§ TUGAS YANG DIKERJAKAN
Tulis ulang catatan mulai dari baris pertama hingga baris yang memuat "center [744, 188].", dengan mengganti "particular element" menjadi "specific element" tanpa mengubah bagian lain. Keluarkan gambar dari jawaban.

Entri dataset:

----------------

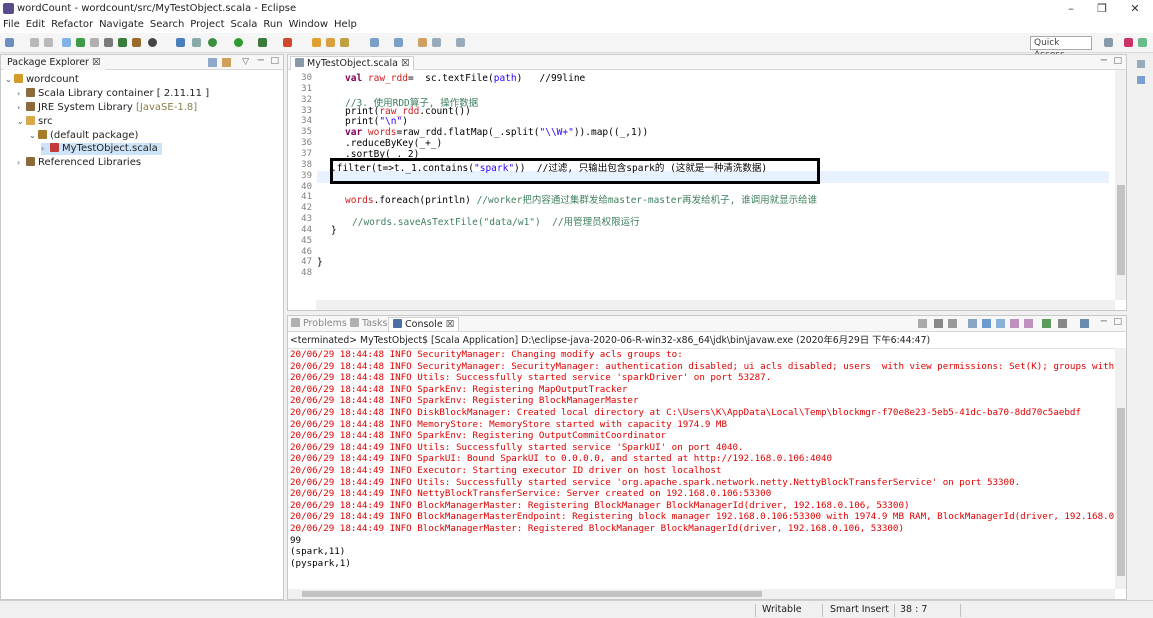 This screenshot has width=1153, height=618. What do you see at coordinates (1102, 8) in the screenshot?
I see `maximize-button: ❐` at bounding box center [1102, 8].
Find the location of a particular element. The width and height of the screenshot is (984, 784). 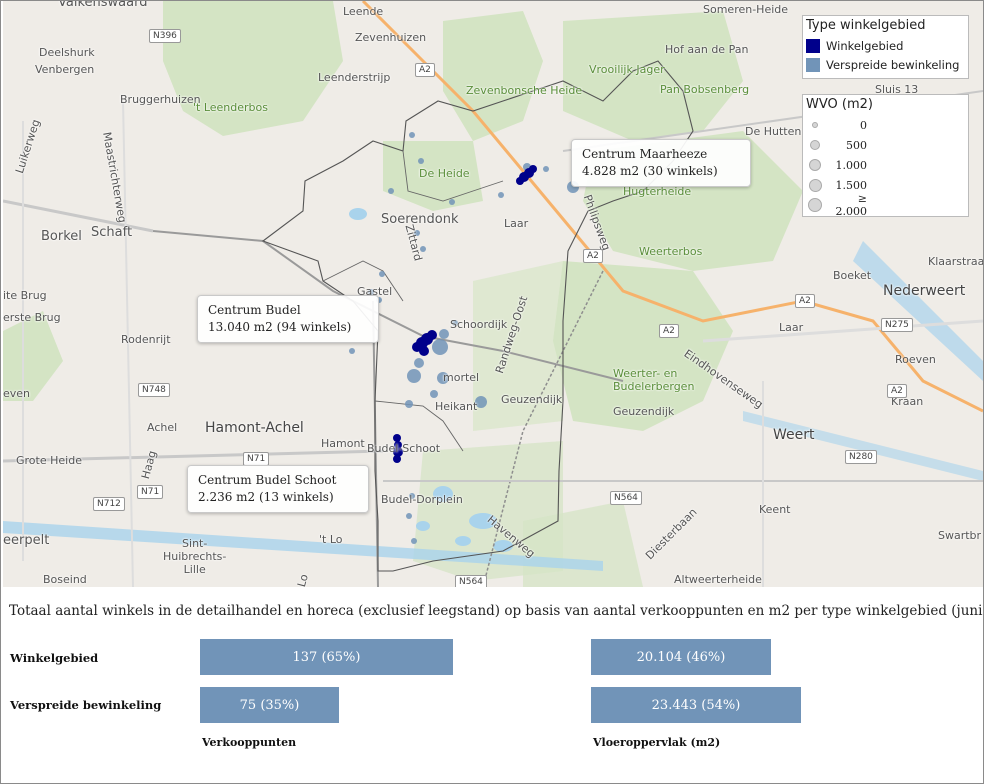

bar-vloeroppervlak-verspreid: 23.443 (54%) is located at coordinates (696, 705).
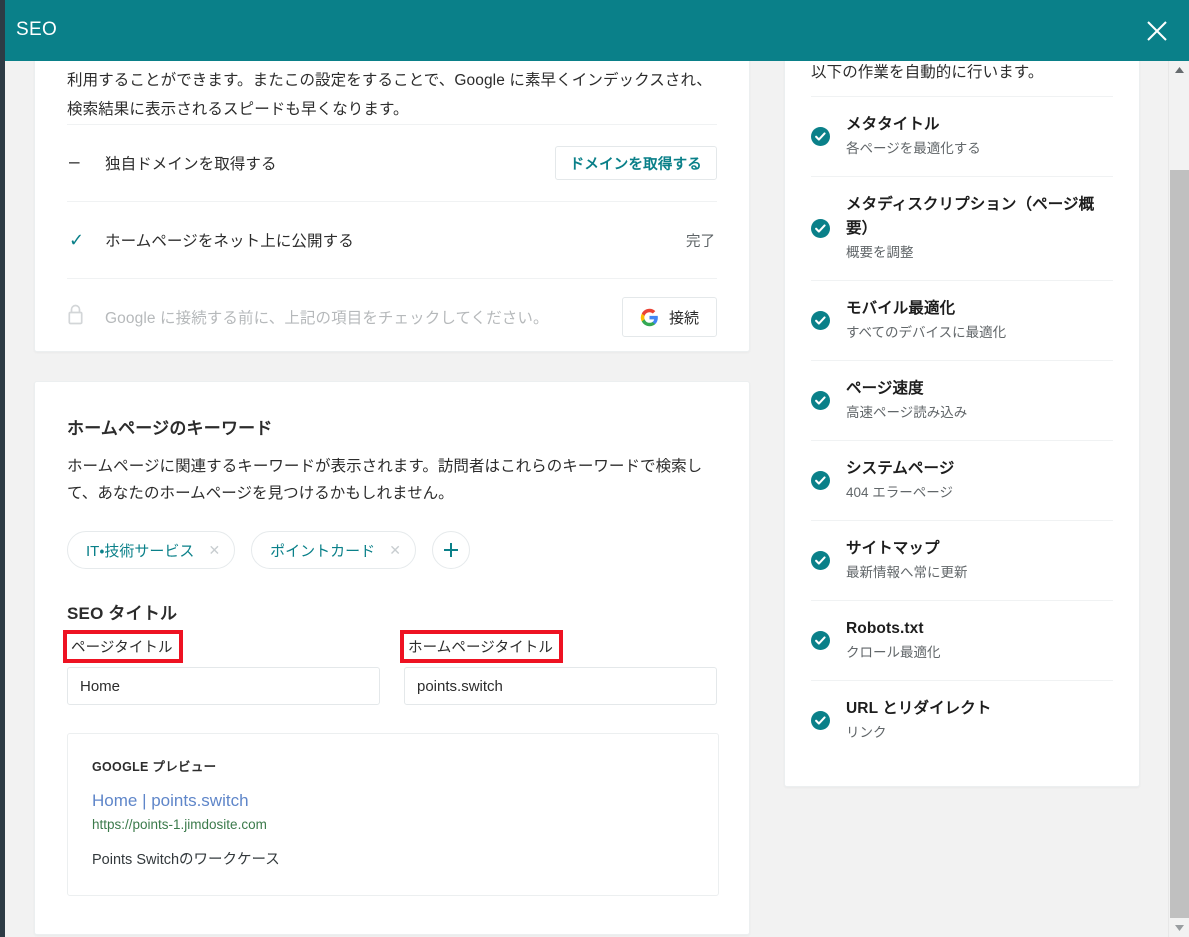  Describe the element at coordinates (140, 551) in the screenshot. I see `keyword-chip-label: IT・技術サービス` at that location.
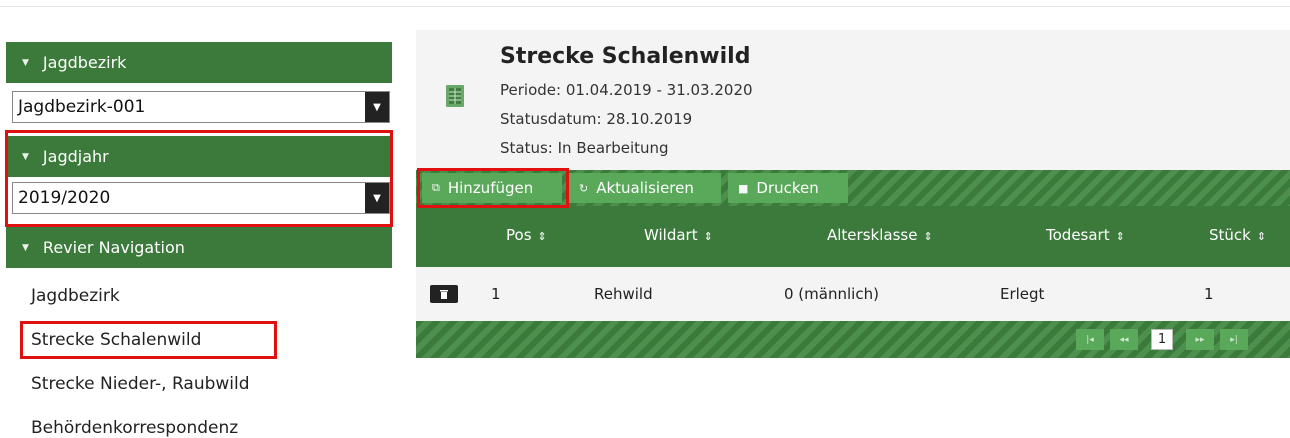 The image size is (1290, 438). What do you see at coordinates (744, 188) in the screenshot?
I see `print-icon: ■` at bounding box center [744, 188].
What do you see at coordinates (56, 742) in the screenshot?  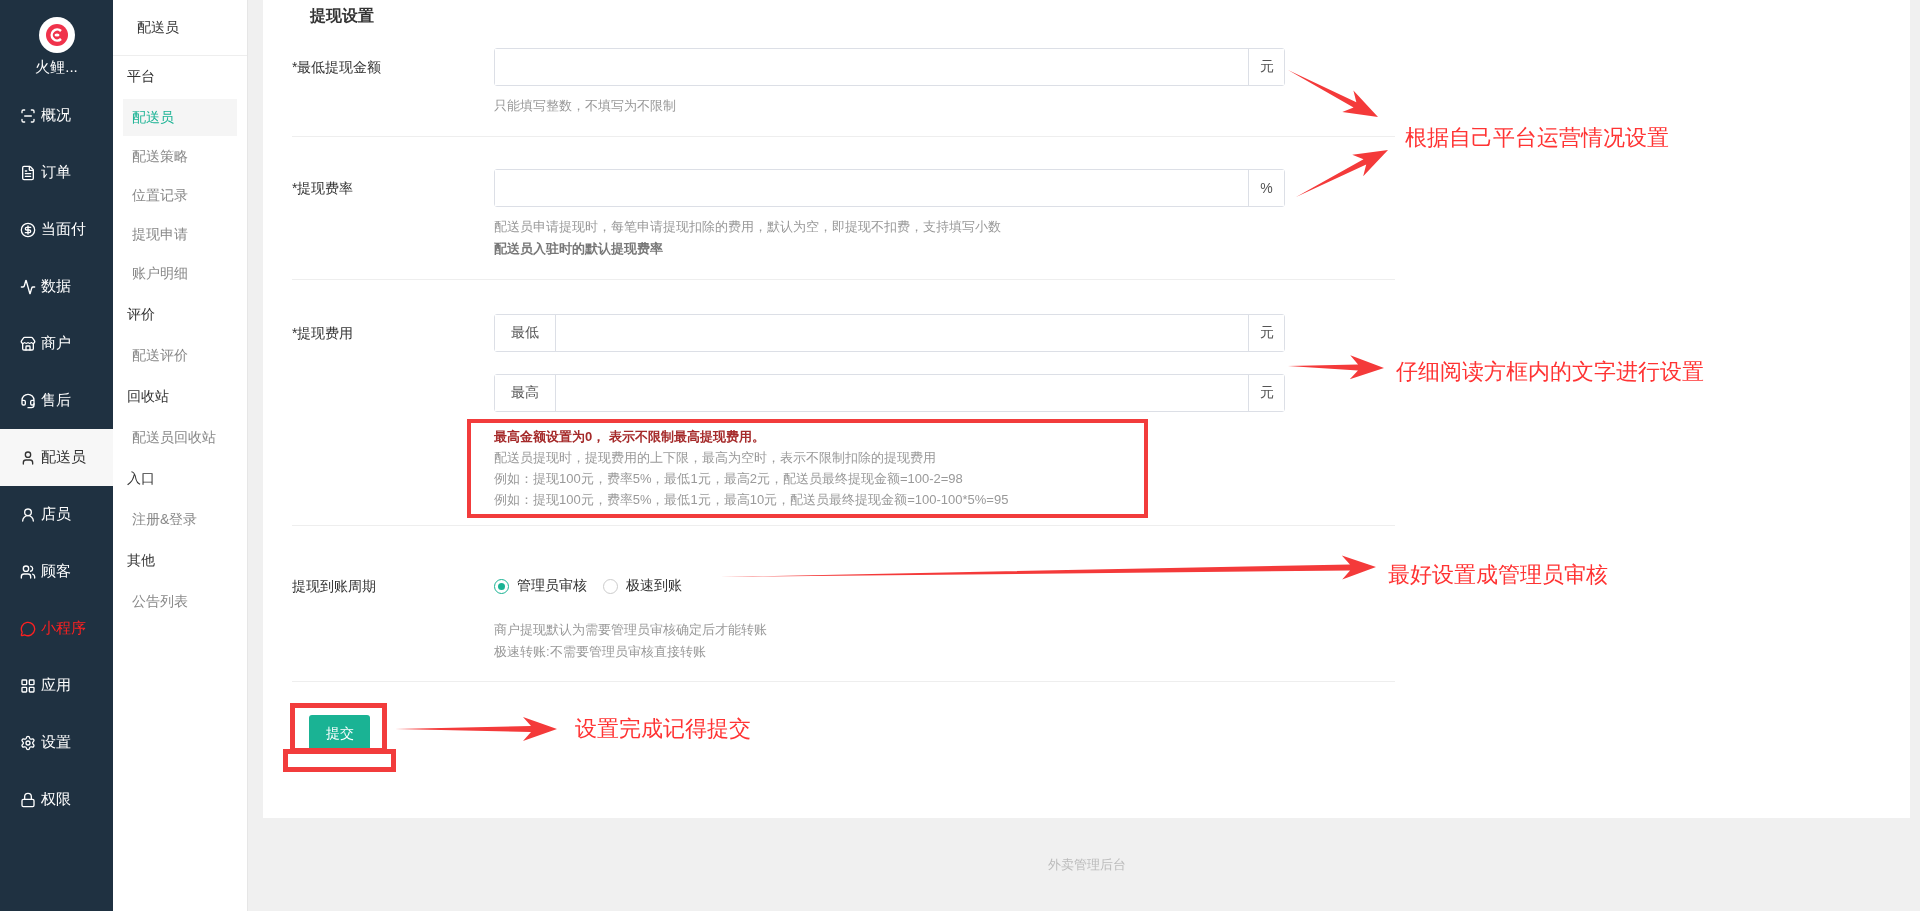 I see `nav-item: 设置` at bounding box center [56, 742].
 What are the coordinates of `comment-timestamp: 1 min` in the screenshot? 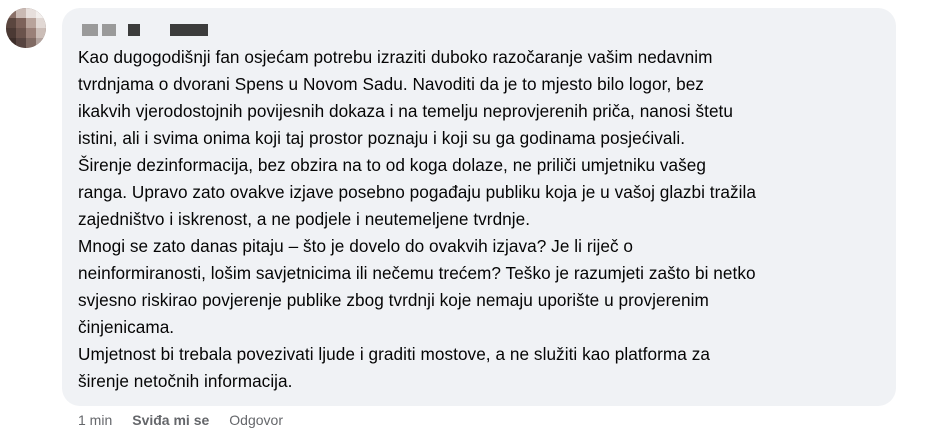 It's located at (95, 420).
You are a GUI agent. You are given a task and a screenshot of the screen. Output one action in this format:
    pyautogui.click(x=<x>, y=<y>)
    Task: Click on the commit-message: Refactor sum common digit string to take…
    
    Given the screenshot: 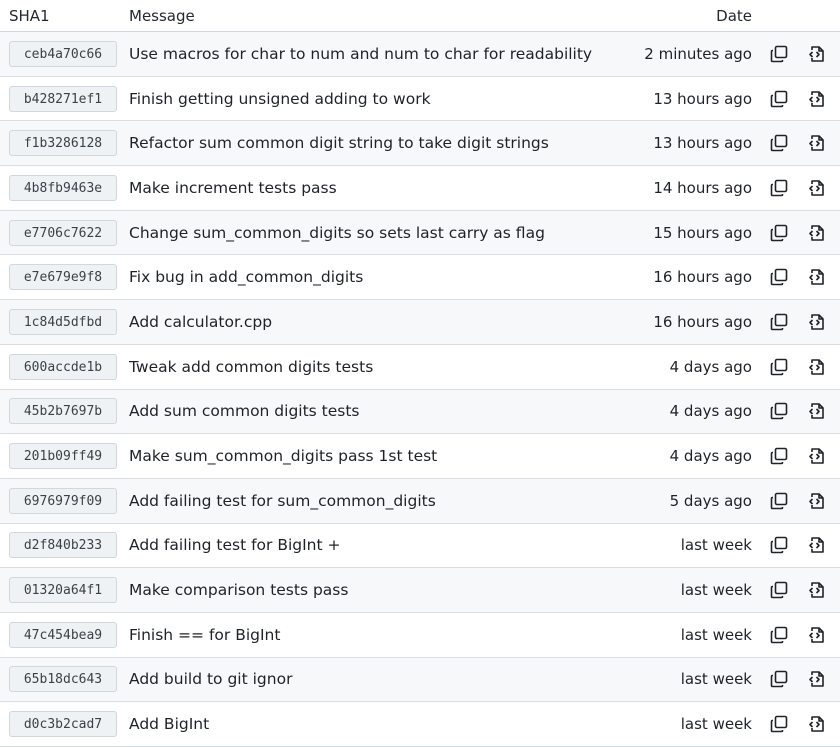 What is the action you would take?
    pyautogui.click(x=384, y=143)
    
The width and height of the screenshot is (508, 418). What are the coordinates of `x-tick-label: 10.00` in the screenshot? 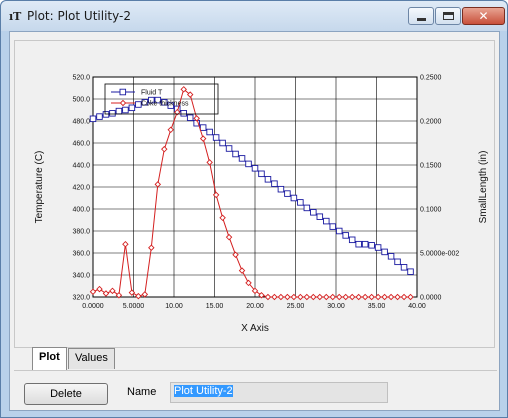 It's located at (174, 306).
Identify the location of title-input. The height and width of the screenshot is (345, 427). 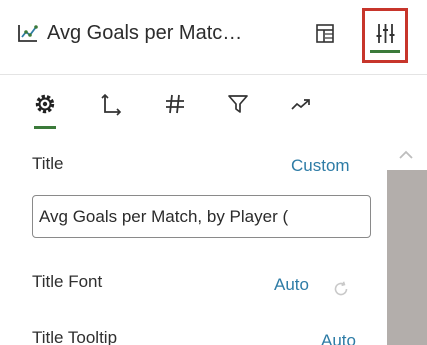
(202, 216).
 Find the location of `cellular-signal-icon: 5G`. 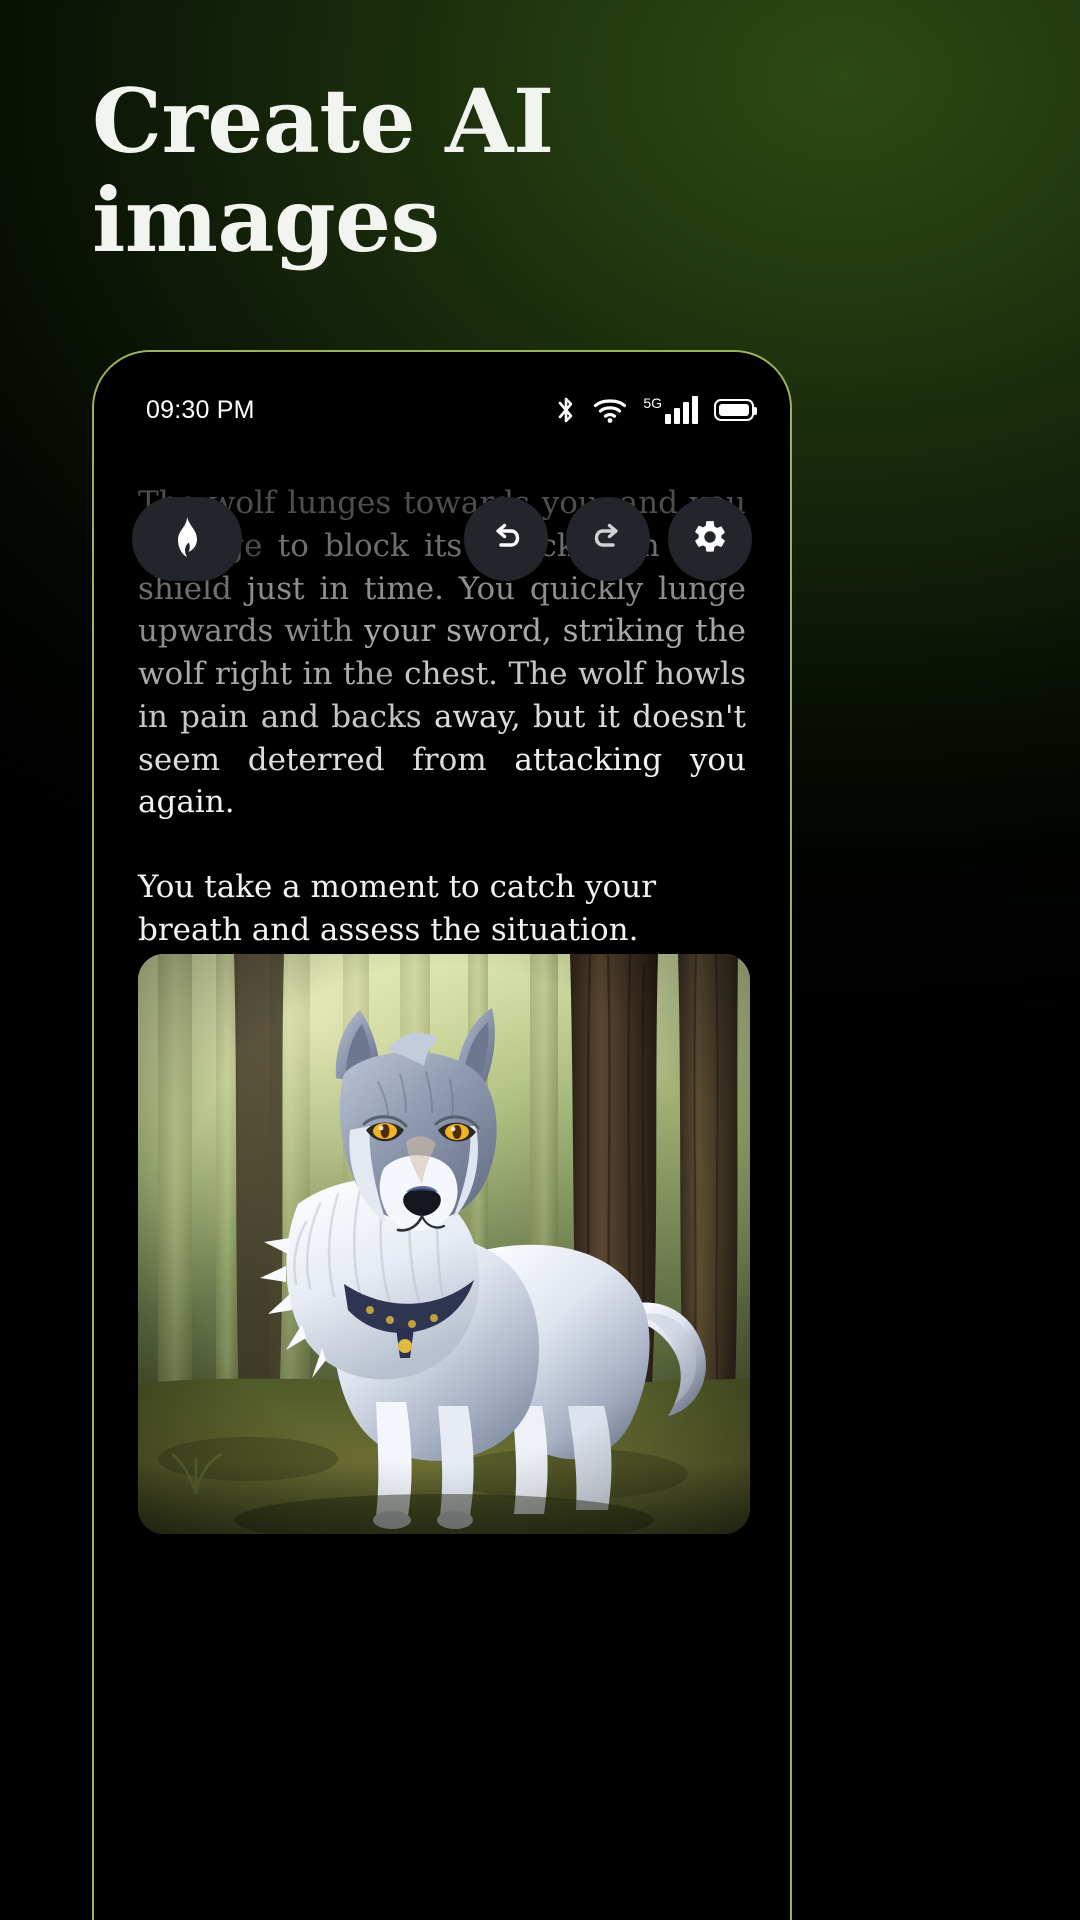

cellular-signal-icon: 5G is located at coordinates (670, 410).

----------------

§ JAWABAN YANG DIHARAPKAN
 This screenshot has width=1153, height=618. What do you see at coordinates (1102, 8) in the screenshot?
I see `maximize-button: ❐` at bounding box center [1102, 8].
Find the location of a specific element. The width and height of the screenshot is (984, 784). 

bar-vloeroppervlak-verspreid: 23.443 (54%) is located at coordinates (696, 705).
  Describe the element at coordinates (140, 551) in the screenshot. I see `keyword-chip-label: IT・技術サービス` at that location.
 The image size is (1290, 438). What do you see at coordinates (744, 188) in the screenshot?
I see `print-icon: ■` at bounding box center [744, 188].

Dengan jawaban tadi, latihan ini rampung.